Glaxo has offered to lift its holding to 75% from 43% presently, at a premium of 28% to the undisturbed share price (India’s securities regulations mean that a stock must have a public float of at least 25%, so the only way that Glaxo could go higher would be to try to buy out the whole firm). However, many of the present shareholders aren’t impressed:
Financial institutions, led by Life Insurance Corporation, have declined to participate in the open offer made by GlaxoSmithKline (GSK) for its Indian subsidiary GlaxoSmithKline Consumer Healthcare, terming the Rs 3,900-a-share offer unattractive. The institutions, which jointly hold 32 per cent stake, also include Arisaig Partners, SBI Mutual Fund and GIC.
This comes at the same time that Unilever is attempting to take its Pakistan subsidiary private , something that is also not popular with some shareholders (although Unilever’s 75% stake means that it may be able to force the deal through):
“We do not believe the offer accurately reflects the value of the company,” said Mattias Martinsson, CEO of Tundra Fonder, who manages about $40 million in a Pakistan-focused fund based in Stockholm, Sweden. “A comparison with Nestlé Pakistan would indicate that a price 30-50% higher than the Rs9,700 currently offered [would be justified]. We are thus uncertain as to how many shareholders are willing to sell before an independent valuation is conducted.”
So why are some institutions sounding keen to hold on to their stakes in these firms? Apart from the usual process of pushing for a better price, there’s a clue in an interesting paper that from Martijn Cremers (then at Yale, now at Notre Dame) that came out in early 2012 called Emerging Market Outperformance: Public?Traded Affiliates of Multinational Corporations. The title pretty much explains the findings, but here’s the abstract:
Publicly?traded emerging market affiliates of large multinational corporations (headquartered and mostly also listed in developed markets) have shown remarkably good performance over the last 14 years. These affiliates combined high performance with lower volatility, outperforming both their local market and the wider emerging markets, but not at the expense of significant greater down?side volatility. Their performance during the financial crisis was particularly good, compared to both their local markets and the developed markets, and especially so in Asia. In our analysis, we suggest two main reasons for this outperformance: improved corporate governance and a stabilizing role of the parent companies. Both seem critical specifically in financial crises. These may give these affiliates a clear comparative advantage over their local competitors that should endure in the foreseeable future.

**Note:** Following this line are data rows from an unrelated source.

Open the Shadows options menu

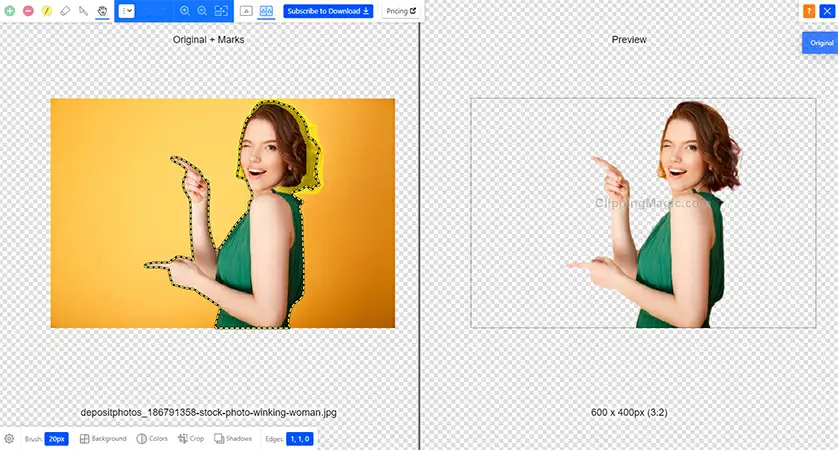click(233, 439)
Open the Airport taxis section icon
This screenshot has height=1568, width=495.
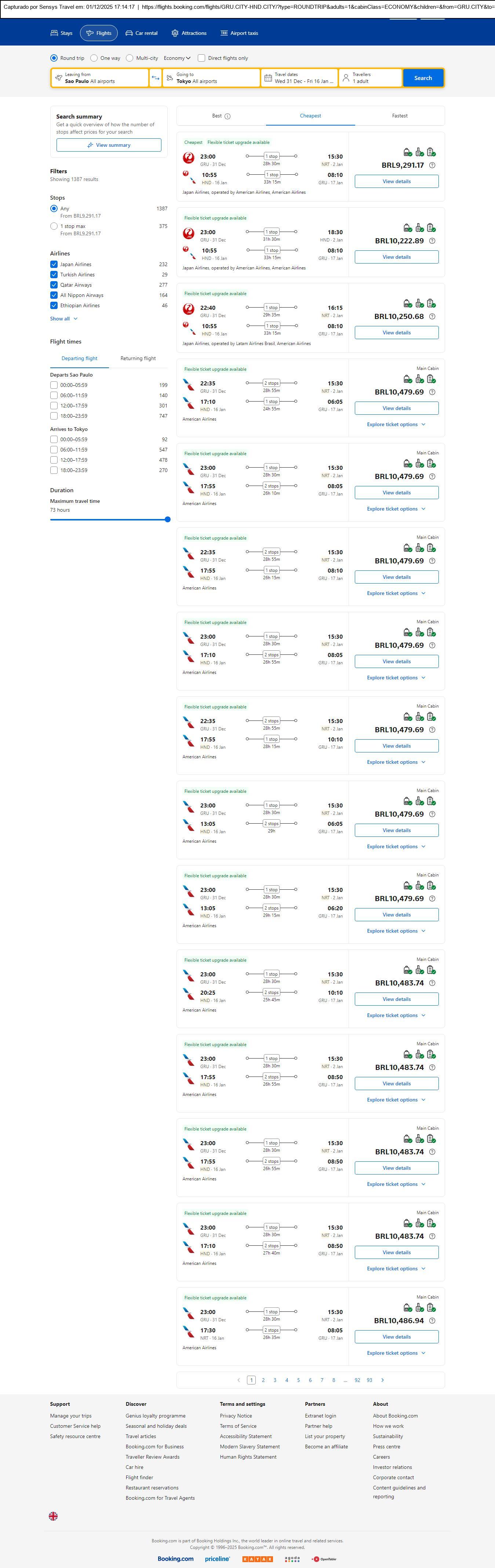coord(224,33)
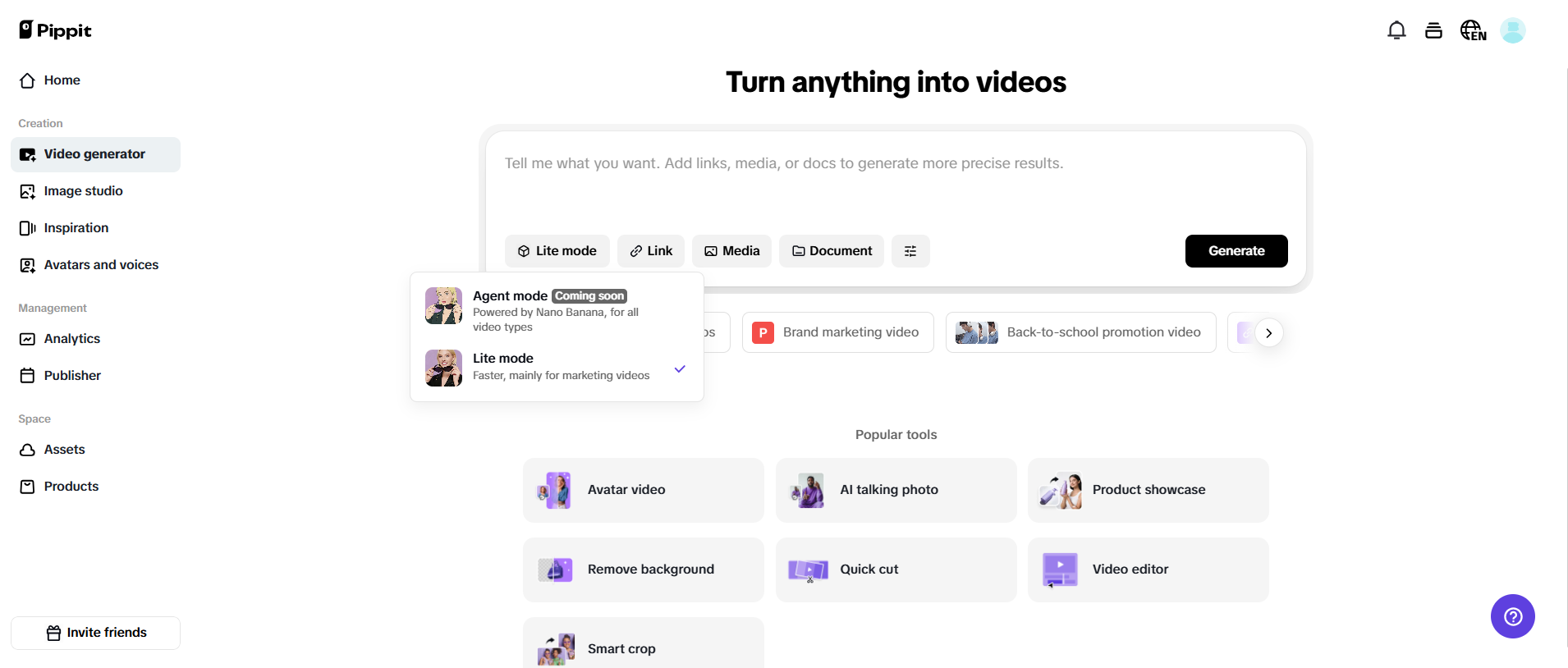Image resolution: width=1568 pixels, height=668 pixels.
Task: Click the Pippit logo
Action: coord(55,30)
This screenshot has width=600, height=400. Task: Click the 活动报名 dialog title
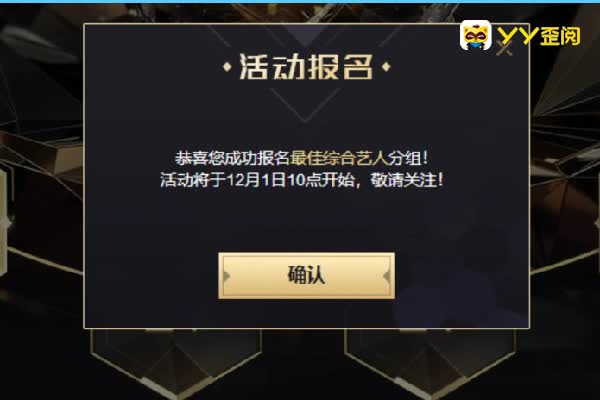coord(306,67)
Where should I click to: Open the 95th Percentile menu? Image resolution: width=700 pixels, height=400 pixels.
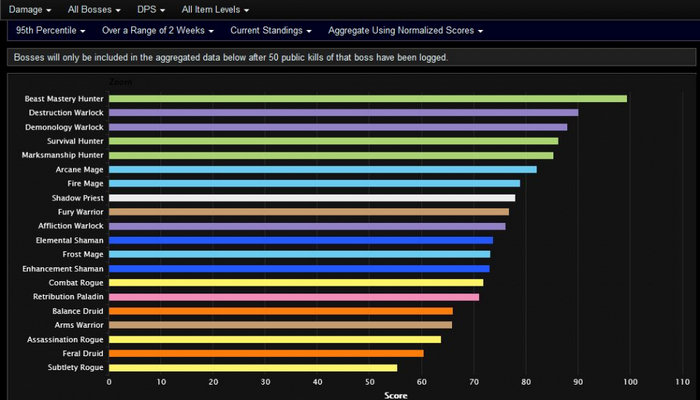pos(51,30)
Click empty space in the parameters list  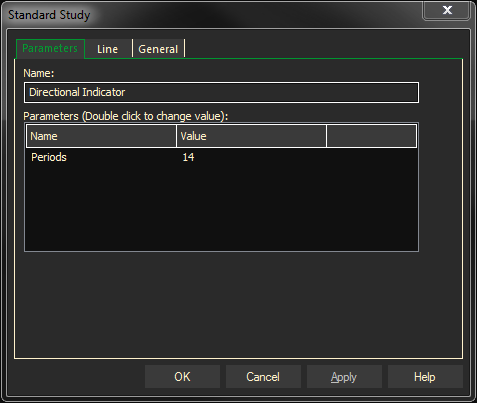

Obviously, not every listed affiliate of a multinational has performed well, but many of them offer attractive combination of being a pure play on growing demand in an emerging economy while having some of the financial and management support that a high quality parent can provide. This makes them quite an interesting niche for EM investing – perhaps more so than the idea of buying the multinationals themselves.
It’s also interesting to note that the parent companies are offering to buy at fairly high valuations: Glaxo on a trailing P/E of 45 and Unilever on 25. They obviously put an even higher value on the very long-term prospects of these consumer demand in these countries than the market currently does. That should definitely make shareholders in the subsidiaries think carefully before rushing to accept the first buy-out price they get offered.